2. Quand une chose est éloignée de son contraire et de ce qui y porte, c'est alors qu'elle est parfaite. Mais les passions portent au péché qui est le contraire de la vertu ; l'Apôtre les nomme « des passions de péchés » (Romains 7.5). La vertu parfaite est donc tout à fait en dehors de la passion.
3. S. Augustin montre que par la vertu nous devenons conformes à Dieu. Mais Dieu fait tout sans passion. Donc la vertu la plus parfaite est en dehors de toute passion.
En sens contraire, il est dit dans l'Éthique qu'il n'est « aucun juste qui ne se réjouisse de son action ». Mais la joie est une passion. La justice ne peut donc exister sans passion. Et beaucoup moins les autres vertus.
Réponse
Si nous appelons passions les affections désordonnées, comme l'ont fait les stoïciens, alors il est évident que la vertu parfaite est en dehors des passions. Mais si nous appelons passions tous les mouvements de l'appétit sensible, alors il est clair que les vertus qui concernent les passions comme leur propre matière ne peuvent exister sans passions. On comprend bien pourquoi. Si cela se produisait, la vertu morale aurait pour effet de rendre l'appétit sensible entièrement inactif. Or la vertu ne consiste pas en ce que les forces soumises à la raison s'abstiendraient de leurs actes propres, mais en ce qu'elles exécutent les ordres de la raison en accomplissant leurs actes propres. De même donc que la vertu ordonne les membres du corps aux actes extérieurs qu'ils doivent accomplir, de même elle ordonne l'appétit sensible à avoir ses propres mouvements bien réglés.
Quant aux vertus morales qui ont pour matière non les passions mais les opérations (et la justice est une vertu de cette sorte), elles peuvent exister sans les passions, puisque ces vertus appliquent la volonté à son acte propre qui n'est pas une passion.

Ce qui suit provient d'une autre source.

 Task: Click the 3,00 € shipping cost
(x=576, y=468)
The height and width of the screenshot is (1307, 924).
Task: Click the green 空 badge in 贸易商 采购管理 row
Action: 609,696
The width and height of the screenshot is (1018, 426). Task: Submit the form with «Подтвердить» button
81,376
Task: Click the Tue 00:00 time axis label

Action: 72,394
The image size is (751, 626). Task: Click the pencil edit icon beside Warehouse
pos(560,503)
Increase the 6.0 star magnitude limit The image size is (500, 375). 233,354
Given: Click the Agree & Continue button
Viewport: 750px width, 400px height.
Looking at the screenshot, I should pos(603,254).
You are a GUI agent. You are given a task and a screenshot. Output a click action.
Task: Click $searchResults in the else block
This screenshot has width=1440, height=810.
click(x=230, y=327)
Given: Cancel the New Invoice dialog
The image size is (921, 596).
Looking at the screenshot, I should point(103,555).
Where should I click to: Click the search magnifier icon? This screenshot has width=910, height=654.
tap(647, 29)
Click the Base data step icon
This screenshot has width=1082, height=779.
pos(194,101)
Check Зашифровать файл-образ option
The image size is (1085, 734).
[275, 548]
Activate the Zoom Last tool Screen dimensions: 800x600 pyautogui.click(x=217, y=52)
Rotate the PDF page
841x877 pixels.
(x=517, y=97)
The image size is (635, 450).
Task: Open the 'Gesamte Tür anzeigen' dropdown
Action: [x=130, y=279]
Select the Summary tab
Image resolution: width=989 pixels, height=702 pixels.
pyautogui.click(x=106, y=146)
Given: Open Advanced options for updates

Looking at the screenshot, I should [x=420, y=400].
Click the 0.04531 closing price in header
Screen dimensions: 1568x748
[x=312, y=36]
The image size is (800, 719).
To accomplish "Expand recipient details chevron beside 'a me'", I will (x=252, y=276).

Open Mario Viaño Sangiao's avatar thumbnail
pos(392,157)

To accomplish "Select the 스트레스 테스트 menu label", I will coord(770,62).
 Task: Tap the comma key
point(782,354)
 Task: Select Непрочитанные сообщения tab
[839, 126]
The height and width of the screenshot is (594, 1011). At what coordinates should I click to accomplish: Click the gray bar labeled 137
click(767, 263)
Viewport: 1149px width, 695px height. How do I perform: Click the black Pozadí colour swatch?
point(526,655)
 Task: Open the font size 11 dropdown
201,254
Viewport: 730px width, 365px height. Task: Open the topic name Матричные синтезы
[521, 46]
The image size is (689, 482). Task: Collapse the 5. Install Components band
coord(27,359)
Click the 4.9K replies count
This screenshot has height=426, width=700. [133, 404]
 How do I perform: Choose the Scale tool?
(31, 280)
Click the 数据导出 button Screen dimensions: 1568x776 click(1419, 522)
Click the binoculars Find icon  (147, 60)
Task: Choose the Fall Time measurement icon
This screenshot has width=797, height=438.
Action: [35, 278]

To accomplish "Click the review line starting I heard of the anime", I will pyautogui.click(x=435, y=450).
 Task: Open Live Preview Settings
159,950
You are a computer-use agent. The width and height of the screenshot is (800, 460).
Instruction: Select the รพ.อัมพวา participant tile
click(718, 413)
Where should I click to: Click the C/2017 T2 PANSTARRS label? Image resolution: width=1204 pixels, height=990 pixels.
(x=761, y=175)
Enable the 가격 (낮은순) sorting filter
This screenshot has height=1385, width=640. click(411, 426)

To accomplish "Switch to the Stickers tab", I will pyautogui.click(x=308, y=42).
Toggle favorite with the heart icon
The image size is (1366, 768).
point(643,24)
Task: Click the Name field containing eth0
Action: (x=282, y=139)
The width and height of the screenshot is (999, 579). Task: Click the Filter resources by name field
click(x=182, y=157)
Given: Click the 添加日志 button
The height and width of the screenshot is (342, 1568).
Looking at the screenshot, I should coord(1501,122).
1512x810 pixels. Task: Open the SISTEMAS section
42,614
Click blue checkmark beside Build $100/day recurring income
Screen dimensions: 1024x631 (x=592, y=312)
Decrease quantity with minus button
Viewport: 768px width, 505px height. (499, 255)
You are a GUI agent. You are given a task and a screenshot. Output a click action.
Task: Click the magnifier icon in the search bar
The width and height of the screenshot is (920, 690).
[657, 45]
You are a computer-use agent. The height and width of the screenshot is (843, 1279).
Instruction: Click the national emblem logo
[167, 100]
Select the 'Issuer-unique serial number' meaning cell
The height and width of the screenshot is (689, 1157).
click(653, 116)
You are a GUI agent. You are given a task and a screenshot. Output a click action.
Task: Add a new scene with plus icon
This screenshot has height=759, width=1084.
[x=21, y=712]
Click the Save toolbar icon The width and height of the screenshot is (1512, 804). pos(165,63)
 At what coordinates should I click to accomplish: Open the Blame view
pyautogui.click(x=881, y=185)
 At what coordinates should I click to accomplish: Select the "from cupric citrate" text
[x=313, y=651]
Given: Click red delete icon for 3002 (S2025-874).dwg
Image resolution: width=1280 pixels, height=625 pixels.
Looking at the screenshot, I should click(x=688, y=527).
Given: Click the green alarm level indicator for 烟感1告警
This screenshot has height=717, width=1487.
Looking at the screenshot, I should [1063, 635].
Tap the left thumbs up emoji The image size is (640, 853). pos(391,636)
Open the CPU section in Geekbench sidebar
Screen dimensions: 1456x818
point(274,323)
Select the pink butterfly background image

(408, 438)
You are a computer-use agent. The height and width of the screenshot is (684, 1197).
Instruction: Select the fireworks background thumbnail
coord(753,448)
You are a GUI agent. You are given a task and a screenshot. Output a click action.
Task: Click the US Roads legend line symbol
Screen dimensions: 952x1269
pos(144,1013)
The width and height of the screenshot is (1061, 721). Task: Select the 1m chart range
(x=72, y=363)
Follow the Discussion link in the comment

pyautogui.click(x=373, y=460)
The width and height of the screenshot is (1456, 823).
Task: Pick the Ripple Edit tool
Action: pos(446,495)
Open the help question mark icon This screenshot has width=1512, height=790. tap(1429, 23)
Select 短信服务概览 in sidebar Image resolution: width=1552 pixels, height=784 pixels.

Cependant, l'acte de justice entraîne à sa suite, au moins dans la volonté, une joie qui n'est pas une passion. Pourtant, si cette joie se multiplie par la perfection de la justice, il se produira un rejaillissement de joie jusque dans l'appétit sensible, selon que les facultés inférieures suivent le mouvement des facultés supérieures, comme nous l'avons dit plus haut. Et ainsi, grâce à un tel rejaillissement, plus la vertu sera parfaite, plus elle causera de passion.
Solutions
1. Les passions désordonnées, la vertu les surmonte ; les modérées, elle les suscite.
2. Si elles sont désordonnées, les passions induisent à pécher ; mais non si elles sont modérées.
3. En tout être, le bien est envisagé selon la condition de sa nature. Or en Dieu et dans les anges il n'y a pas comme chez nous d'appétit sensible. C'est pourquoi leur bonne action se passe tout à fait de la passion comme du corps, tandis que la nôtre s'accompagne de passion et recourt aux services du corps.